久坂に関して“酔える”という事はいい傾向である。大抵の会合では飲むのも忘れて策を講じているのだから。

久坂がにこにこ彦斎と話している。彦斎は笑っていなく、ハの字眉で明らかに呆れ返りながら水を注いで置いたり、何か食いなっせ。と食事を促したりしている。

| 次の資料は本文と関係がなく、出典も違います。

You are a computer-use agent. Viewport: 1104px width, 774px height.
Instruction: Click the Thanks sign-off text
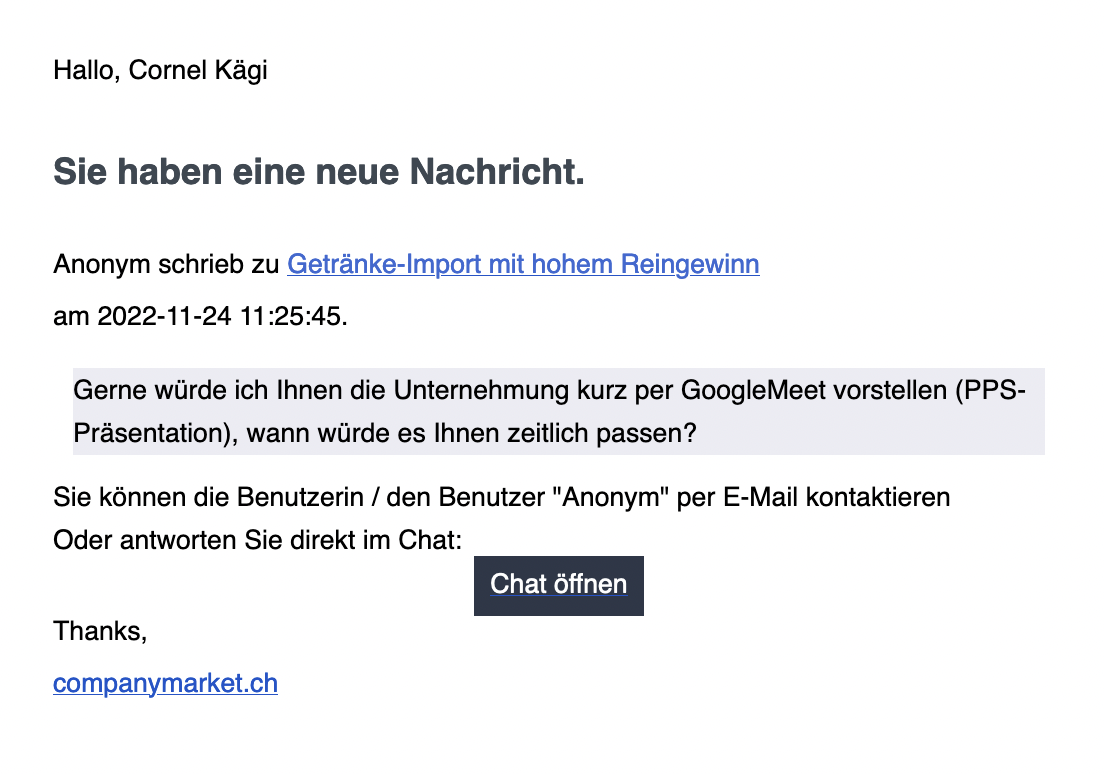pos(100,631)
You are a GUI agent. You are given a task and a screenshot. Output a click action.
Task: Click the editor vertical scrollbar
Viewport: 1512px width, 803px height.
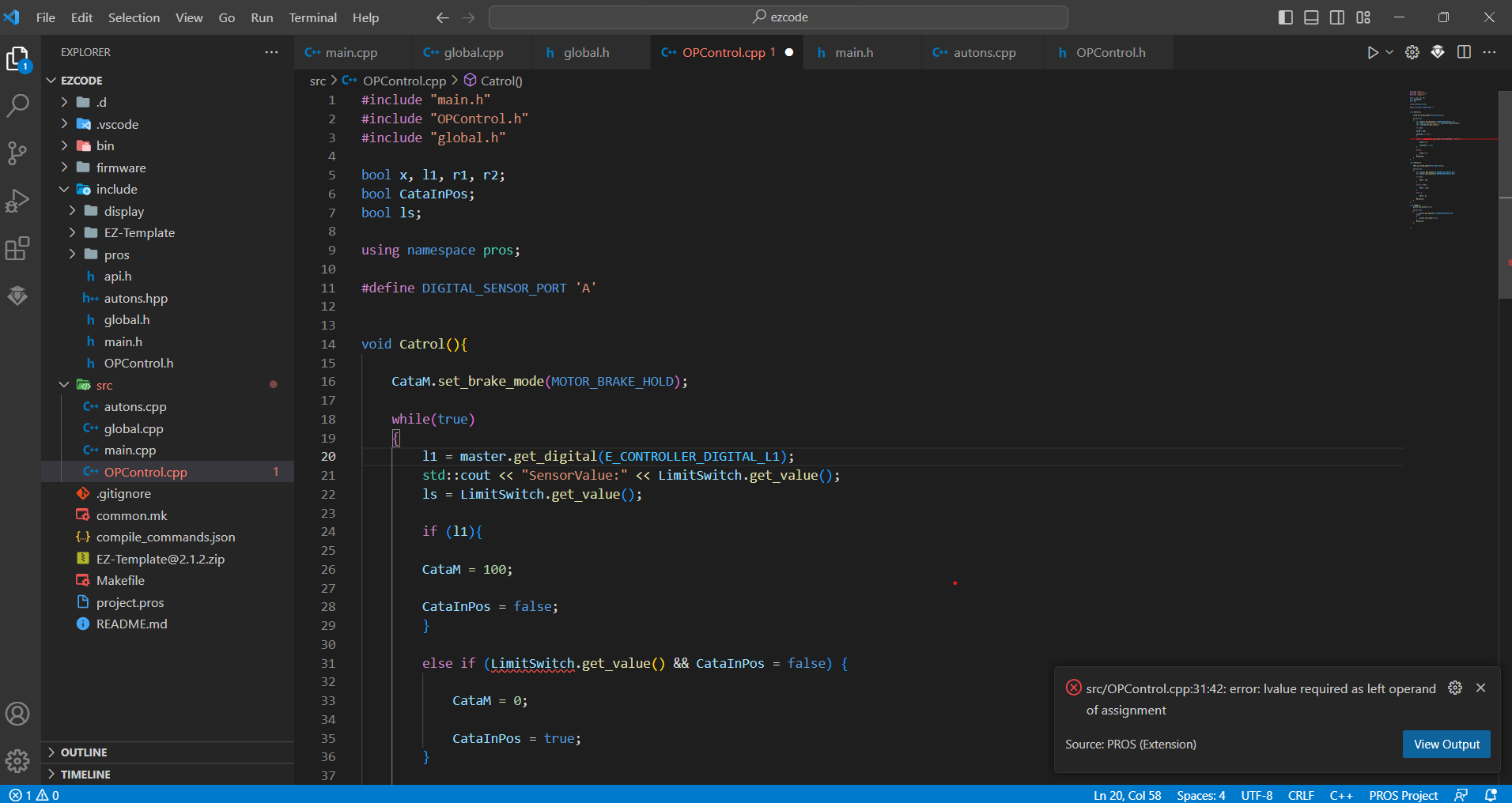(x=1504, y=195)
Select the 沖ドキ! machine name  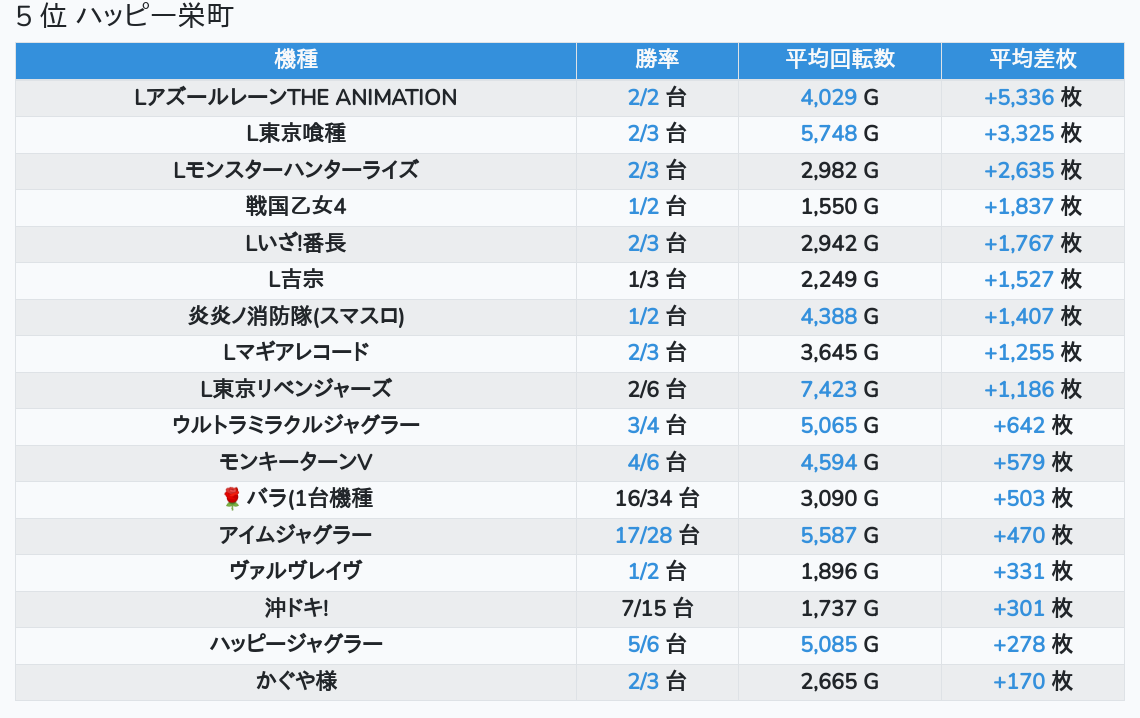296,608
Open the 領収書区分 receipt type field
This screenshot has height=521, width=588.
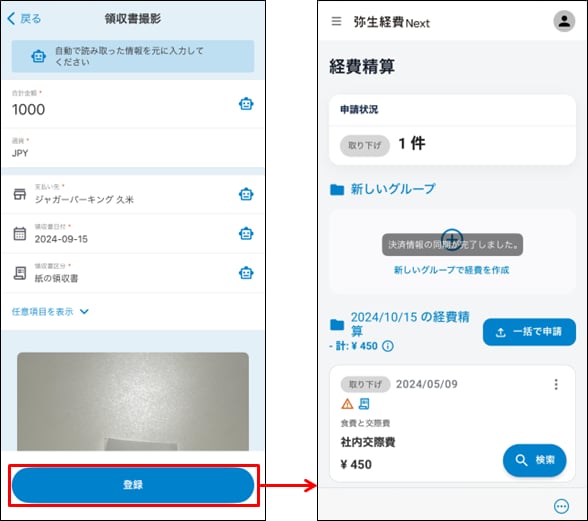[x=133, y=273]
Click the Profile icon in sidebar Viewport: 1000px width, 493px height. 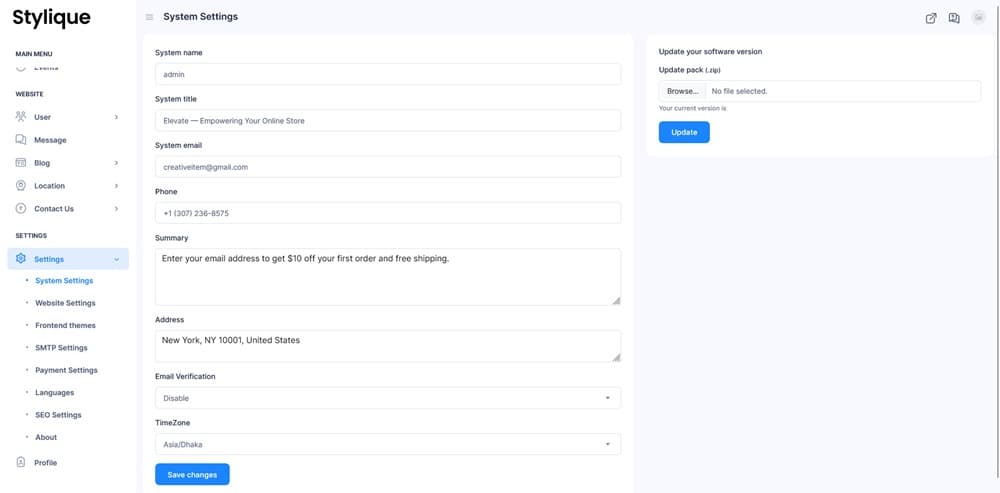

「あた、気味悪かけん早よ酔い醒めるよ。其とも襲撃()の後、何かあったとね?」

「何というか・・・俄かにお前に打ち解けているな。あの後って、何かあったのか?」

風邪の時といい、この男は如何も(たが)が緩くなるとやけに素直になる様だ。勿論自由度もmaxに達している。その為


(今玄瑞は何の話ばしとるとやろか・・・?)


玄瑞がにこにこ笑顔を振り撒いている理由が全く以て判らないのであった。



昼から酒を交えているので、程々の時間で切り上げる。肥後人達は飲むと愈々(いよいよ)覚醒するらしく、帰る時には夜であるにも拘らず眼は爛々としていた。今夜は眠れないという。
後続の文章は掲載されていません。